The problem is, doing it NOW, without a pause, without time to get it right, often means we don’t get it right. We substitute action for the chance to find the best action. Sometimes, in our need to spout and do immediately, we actually make it worse.
At least that’s this old man’s experience.
Here’s what I have learned, and it does not matter if it is a corporate restructuring, a new business or division, or a personal growth plan or crisis: If I react, move to action and judgement immediately, or if I think slow and act fast, it ends up taking about the same amount of time to accomplish whatever it is I am trying to accomplish.
The reason is this.
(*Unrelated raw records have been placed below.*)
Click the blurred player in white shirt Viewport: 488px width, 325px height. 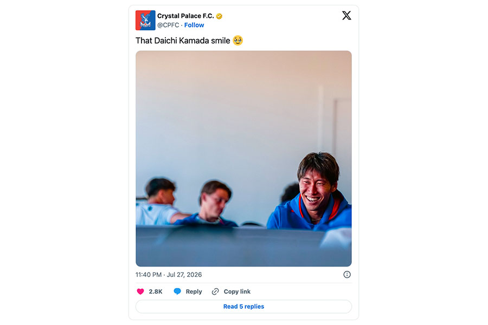[159, 202]
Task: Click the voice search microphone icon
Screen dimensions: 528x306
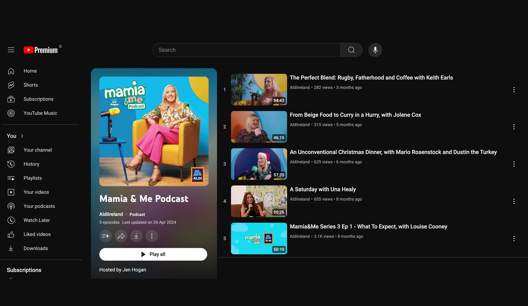Action: tap(375, 50)
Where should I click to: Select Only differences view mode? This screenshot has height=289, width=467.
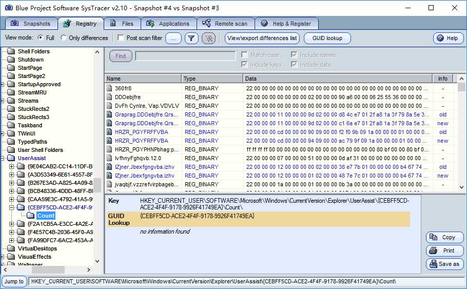tap(64, 38)
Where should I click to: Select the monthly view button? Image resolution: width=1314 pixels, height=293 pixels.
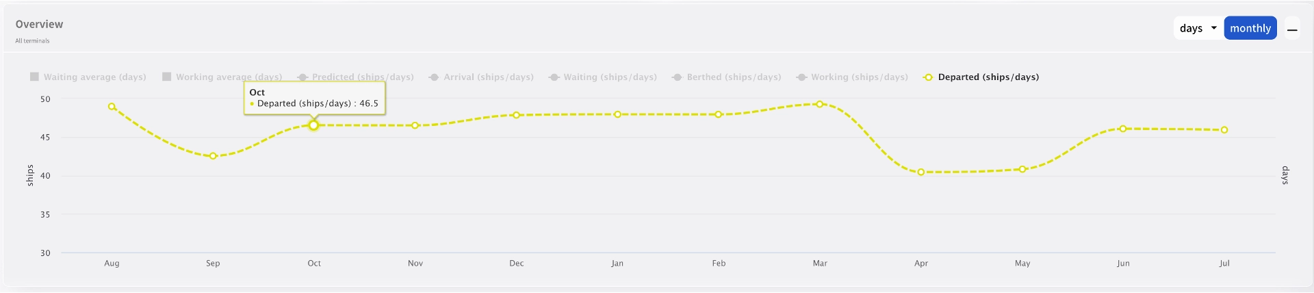(x=1250, y=28)
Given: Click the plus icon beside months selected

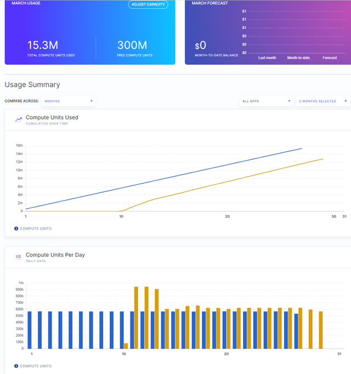Looking at the screenshot, I should pos(346,101).
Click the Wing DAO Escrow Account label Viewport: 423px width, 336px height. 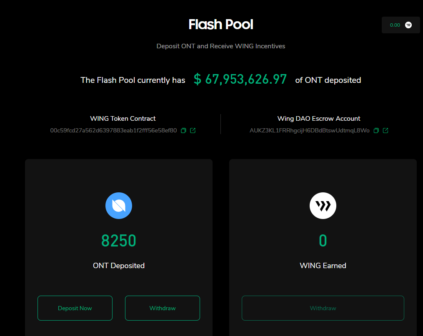(319, 119)
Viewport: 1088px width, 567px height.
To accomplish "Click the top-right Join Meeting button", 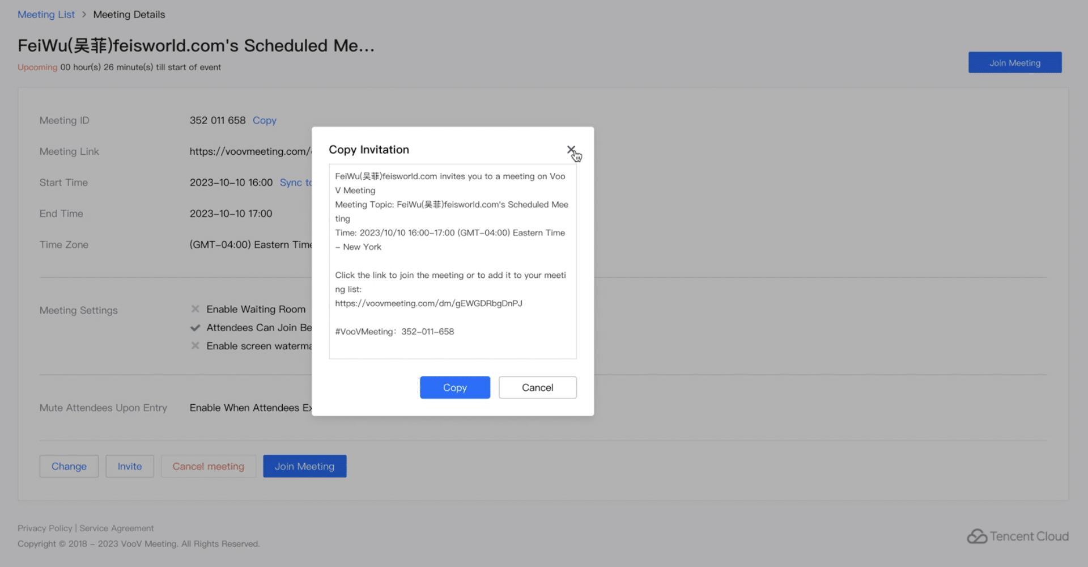I will 1014,62.
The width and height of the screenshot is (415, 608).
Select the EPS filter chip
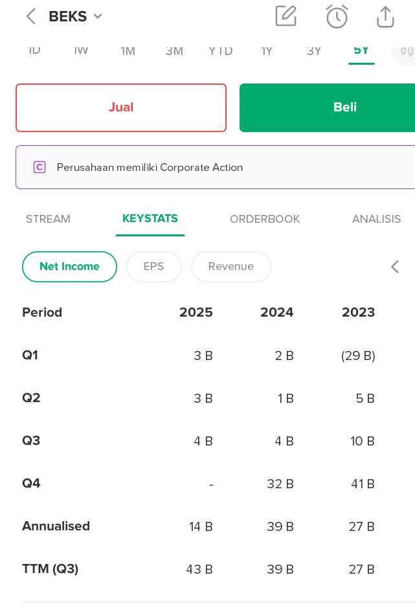[x=153, y=267]
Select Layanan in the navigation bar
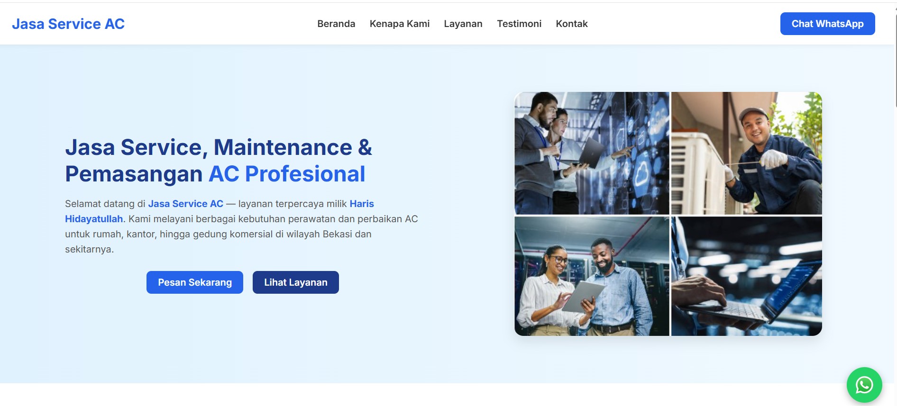Screen dimensions: 897x406 point(463,24)
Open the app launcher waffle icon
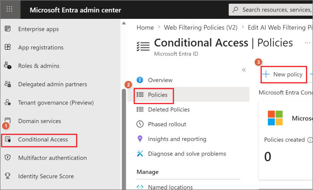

Acting immediately feels like action and movement and in the moment is satisfying. But inevitably, because it has not been thought out, because we don’t have enough information, because we don’t fully see the layers and potential ripples, we end up having to redo. We end up fixing the new problems our instant fix has created. It’s terribly frustrating and often costs us money and time and a huge amount of frustrations. A pretty high percentage of the time, in the long run, it causes flat out failure.
But if we plan, think, learn, take our time to learn before we do, it takes the same amount of time as the “instant action” does overall, but it is a more direct, less error-prone, less costly, less harming, less frustrating path. When the problem/issue/goal is reached, everyone feels better about it. It builds relationship rather than harms relationship.
But waiting does not come easy. It does not feel like progress. It’s is not natural to most of us. Particularly in this instant world we live in.
We see it in politics, business and personal relationships. Instant is rarely the most effective way, long term.
Slow down. Pause. Take a deep breath. Count to ten. Wait a bit. Think more. Let the feeling that makes you want to scream wash over you. Resist the need to spout. You’ll be better for it. You will accomplish what you want to accomplish and do it better. You will build better relationships in business and life.
And you and the people around you will need less antacids.